*** Opening of EXERCISE DATA ***
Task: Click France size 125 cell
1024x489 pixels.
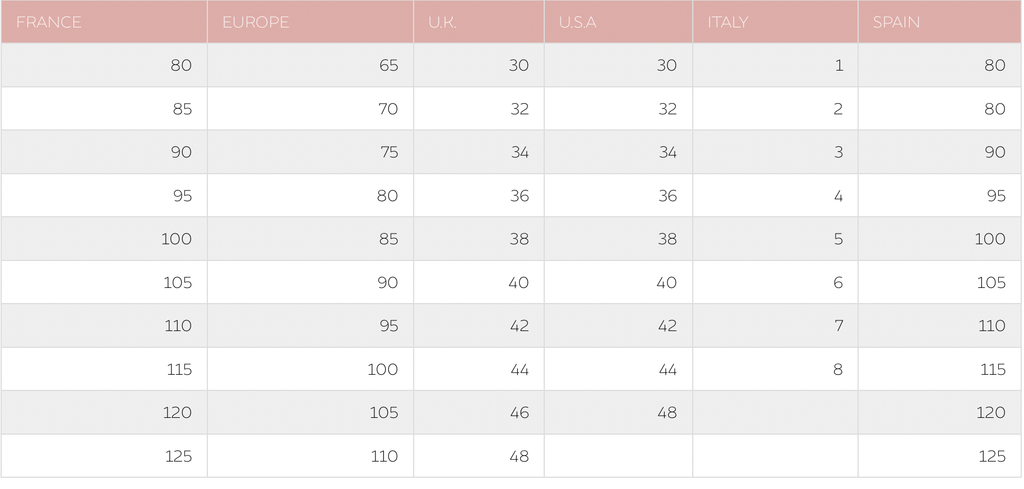Action: click(x=178, y=456)
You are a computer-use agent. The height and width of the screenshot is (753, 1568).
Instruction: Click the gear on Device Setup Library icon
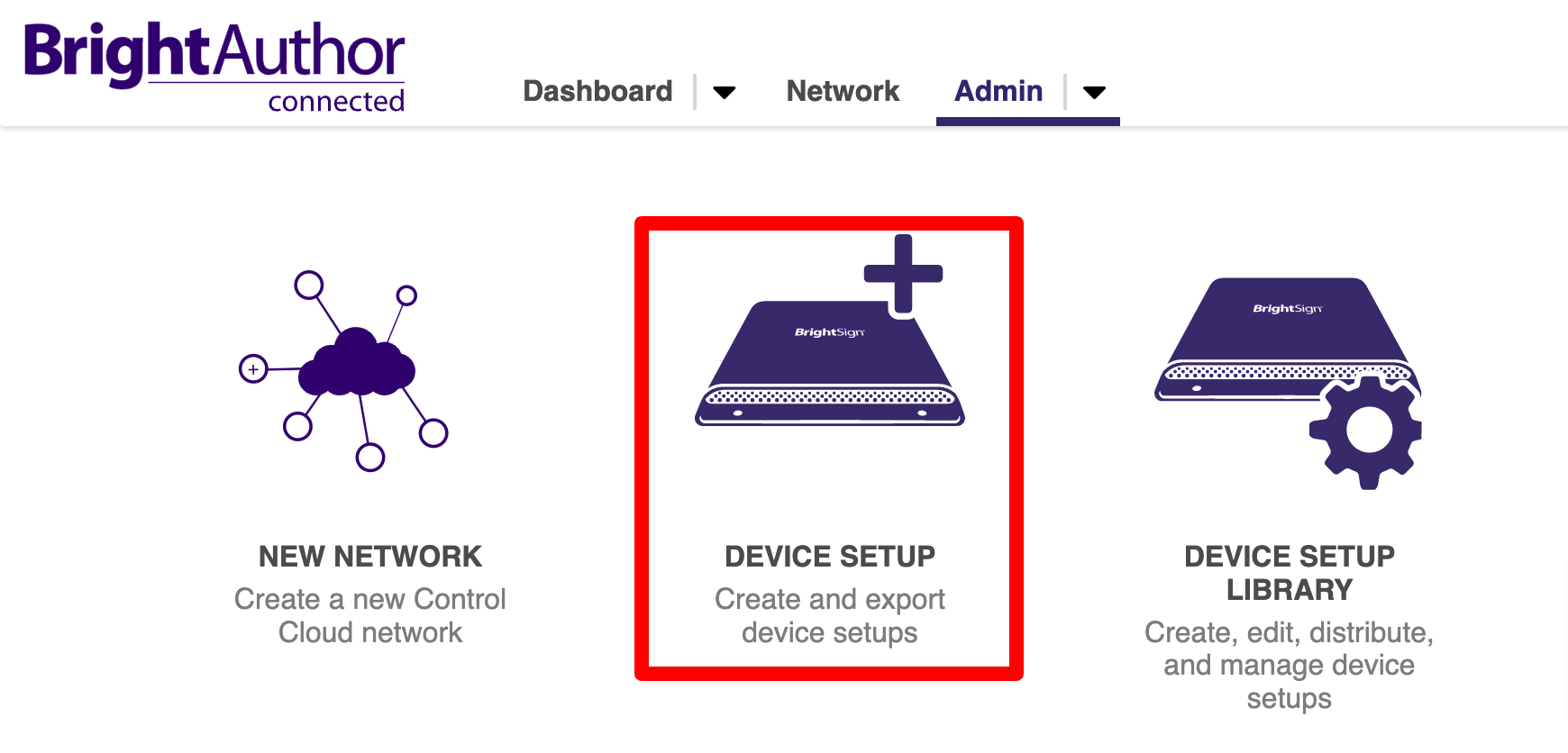coord(1368,431)
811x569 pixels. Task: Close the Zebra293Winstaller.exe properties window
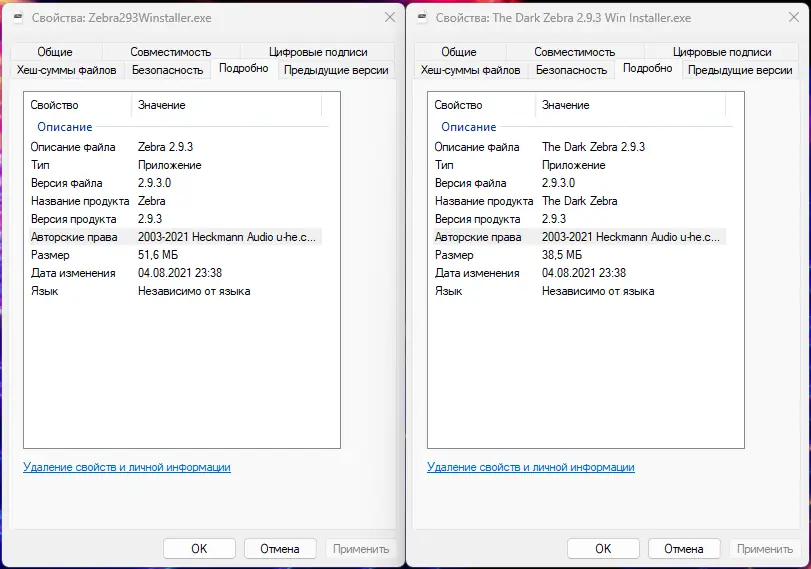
*** Close of EXERCISE DATA ***
▸ INSTRUCTIONS FOR THE TASK:
Produce a word-for-word copy of the records, omitting all images.

▸ WRITTEN RESPONSE:
Task: Click France size 125 cell
1024x489 pixels.
Action: click(x=178, y=456)
You are a computer-use agent. The height and width of the screenshot is (753, 1568).
Instruction: Click the gear on Device Setup Library icon
coord(1368,431)
811x569 pixels. Task: Close the Zebra293Winstaller.exe properties window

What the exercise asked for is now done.